(Records drawn from a dataset)
* * * * * * * * *
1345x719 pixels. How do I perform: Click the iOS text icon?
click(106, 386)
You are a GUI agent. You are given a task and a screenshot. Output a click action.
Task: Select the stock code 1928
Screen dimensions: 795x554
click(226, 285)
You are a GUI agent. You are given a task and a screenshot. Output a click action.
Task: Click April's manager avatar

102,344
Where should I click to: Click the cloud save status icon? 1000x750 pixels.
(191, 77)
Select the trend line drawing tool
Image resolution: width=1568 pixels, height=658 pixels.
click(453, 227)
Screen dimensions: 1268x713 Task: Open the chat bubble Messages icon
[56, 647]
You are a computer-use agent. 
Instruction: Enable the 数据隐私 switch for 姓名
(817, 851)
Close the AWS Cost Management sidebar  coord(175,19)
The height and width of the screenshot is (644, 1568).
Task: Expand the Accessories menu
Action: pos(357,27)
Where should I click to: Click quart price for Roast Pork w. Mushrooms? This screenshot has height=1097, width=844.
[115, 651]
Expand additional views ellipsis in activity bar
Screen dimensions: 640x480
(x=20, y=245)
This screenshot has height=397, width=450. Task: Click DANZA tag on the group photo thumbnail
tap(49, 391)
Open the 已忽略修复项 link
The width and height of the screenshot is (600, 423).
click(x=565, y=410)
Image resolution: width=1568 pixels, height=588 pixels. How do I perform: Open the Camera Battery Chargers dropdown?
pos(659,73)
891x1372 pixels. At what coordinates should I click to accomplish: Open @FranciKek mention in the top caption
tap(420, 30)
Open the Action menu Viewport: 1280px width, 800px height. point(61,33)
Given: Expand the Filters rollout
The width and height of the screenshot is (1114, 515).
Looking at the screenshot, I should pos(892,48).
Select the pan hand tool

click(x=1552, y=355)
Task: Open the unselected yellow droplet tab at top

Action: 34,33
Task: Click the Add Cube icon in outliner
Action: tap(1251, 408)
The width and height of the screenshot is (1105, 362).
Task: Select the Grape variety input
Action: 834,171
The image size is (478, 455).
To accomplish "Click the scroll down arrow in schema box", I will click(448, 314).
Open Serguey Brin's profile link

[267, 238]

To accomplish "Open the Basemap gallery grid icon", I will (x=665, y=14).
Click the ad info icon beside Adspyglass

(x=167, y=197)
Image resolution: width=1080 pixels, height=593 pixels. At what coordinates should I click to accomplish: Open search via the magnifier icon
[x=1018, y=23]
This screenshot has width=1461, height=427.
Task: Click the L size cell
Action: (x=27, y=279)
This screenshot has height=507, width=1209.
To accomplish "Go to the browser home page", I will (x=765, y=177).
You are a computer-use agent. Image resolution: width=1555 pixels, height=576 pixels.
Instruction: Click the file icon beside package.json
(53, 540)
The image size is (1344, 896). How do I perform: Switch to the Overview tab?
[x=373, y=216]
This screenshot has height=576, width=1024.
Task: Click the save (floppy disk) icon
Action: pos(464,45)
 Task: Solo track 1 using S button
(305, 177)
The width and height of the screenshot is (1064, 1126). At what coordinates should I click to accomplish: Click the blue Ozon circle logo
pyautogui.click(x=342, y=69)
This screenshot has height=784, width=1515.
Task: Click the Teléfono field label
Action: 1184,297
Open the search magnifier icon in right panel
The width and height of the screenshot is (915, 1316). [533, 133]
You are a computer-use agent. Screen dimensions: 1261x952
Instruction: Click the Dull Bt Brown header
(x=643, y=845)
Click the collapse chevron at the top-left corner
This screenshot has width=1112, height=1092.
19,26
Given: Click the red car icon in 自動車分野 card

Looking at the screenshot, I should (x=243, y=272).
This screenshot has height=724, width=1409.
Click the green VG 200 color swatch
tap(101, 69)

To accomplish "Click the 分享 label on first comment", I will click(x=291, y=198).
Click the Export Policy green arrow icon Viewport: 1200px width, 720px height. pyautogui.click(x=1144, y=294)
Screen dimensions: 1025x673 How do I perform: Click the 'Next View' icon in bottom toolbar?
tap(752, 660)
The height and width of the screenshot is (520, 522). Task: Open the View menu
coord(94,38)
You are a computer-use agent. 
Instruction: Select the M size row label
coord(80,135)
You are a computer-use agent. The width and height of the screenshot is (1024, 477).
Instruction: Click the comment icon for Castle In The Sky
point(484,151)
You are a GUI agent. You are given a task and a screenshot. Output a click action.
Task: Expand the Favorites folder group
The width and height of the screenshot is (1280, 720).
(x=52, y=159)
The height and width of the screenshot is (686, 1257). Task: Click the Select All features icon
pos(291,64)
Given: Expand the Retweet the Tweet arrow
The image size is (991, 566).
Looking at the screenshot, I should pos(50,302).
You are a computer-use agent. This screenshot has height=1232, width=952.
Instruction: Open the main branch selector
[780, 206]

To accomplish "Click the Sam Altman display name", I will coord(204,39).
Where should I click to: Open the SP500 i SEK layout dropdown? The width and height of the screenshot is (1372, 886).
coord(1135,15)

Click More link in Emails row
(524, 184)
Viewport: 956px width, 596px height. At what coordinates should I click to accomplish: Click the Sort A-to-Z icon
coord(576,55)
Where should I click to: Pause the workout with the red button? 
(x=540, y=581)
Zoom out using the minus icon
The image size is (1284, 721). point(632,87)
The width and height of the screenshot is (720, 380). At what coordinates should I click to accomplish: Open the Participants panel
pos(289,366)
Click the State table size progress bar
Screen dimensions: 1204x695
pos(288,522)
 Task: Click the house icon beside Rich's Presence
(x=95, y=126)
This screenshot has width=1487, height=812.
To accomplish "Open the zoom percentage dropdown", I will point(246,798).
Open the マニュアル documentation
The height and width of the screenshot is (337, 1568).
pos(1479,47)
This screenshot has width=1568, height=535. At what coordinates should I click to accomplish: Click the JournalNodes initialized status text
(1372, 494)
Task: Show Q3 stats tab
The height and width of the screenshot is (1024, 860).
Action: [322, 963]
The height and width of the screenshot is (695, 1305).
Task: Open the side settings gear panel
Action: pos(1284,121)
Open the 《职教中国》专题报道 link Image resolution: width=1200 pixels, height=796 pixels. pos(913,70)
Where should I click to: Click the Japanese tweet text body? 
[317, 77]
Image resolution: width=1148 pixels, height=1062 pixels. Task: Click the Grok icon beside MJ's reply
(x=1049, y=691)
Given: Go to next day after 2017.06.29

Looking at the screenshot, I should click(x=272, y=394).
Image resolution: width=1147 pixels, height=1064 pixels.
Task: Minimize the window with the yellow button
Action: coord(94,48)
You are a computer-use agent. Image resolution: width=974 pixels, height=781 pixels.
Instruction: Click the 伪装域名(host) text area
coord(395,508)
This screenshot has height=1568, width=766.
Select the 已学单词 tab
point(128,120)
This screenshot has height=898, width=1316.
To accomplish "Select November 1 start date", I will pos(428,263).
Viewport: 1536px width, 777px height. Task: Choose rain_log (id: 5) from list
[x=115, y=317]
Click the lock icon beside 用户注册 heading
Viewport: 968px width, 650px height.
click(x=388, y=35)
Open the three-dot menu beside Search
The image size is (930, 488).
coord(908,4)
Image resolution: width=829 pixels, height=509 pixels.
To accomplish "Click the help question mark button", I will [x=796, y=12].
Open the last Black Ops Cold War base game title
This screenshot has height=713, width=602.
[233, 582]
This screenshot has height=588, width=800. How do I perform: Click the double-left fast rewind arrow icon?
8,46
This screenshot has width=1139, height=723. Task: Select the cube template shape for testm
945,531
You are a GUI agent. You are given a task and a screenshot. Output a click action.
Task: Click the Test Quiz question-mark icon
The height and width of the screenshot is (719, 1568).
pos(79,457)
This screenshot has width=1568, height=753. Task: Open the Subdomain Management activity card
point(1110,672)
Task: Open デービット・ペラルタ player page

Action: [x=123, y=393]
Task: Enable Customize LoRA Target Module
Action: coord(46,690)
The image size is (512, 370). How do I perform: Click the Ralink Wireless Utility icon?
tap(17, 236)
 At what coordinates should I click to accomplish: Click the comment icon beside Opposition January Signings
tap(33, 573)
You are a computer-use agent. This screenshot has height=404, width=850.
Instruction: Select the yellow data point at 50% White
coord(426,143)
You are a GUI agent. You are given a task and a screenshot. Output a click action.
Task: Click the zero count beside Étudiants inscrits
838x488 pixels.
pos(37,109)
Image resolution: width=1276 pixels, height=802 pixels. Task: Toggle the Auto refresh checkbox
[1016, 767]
* * * * * * * * *
In the data above, which lines lie between the line with "Where should I click to: Pause" and the line with "You are a computer-use agent. Image resolution: width=974", inclusive? Print those lines exactly and nothing else.

Where should I click to: Pause the workout with the red button? 
(x=540, y=581)
Zoom out using the minus icon
The image size is (1284, 721). point(632,87)
The width and height of the screenshot is (720, 380). At what coordinates should I click to accomplish: Open the Participants panel
pos(289,366)
Click the State table size progress bar
Screen dimensions: 1204x695
pos(288,522)
 Task: Click the house icon beside Rich's Presence
(x=95, y=126)
This screenshot has width=1487, height=812.
To accomplish "Open the zoom percentage dropdown", I will point(246,798).
Open the マニュアル documentation
The height and width of the screenshot is (337, 1568).
pos(1479,47)
This screenshot has width=1568, height=535. At what coordinates should I click to accomplish: Click the JournalNodes initialized status text
(1372, 494)
Task: Show Q3 stats tab
The height and width of the screenshot is (1024, 860).
Action: [322, 963]
The height and width of the screenshot is (695, 1305).
Task: Open the side settings gear panel
Action: pos(1284,121)
Open the 《职教中国》专题报道 link Image resolution: width=1200 pixels, height=796 pixels. pos(913,70)
Where should I click to: Click the Japanese tweet text body? 
[317, 77]
Image resolution: width=1148 pixels, height=1062 pixels. Task: Click the Grok icon beside MJ's reply
(x=1049, y=691)
Given: Go to next day after 2017.06.29

Looking at the screenshot, I should click(x=272, y=394).
Image resolution: width=1147 pixels, height=1064 pixels.
Task: Minimize the window with the yellow button
Action: coord(94,48)
You are a computer-use agent. Image resolution: width=974 pixels, height=781 pixels.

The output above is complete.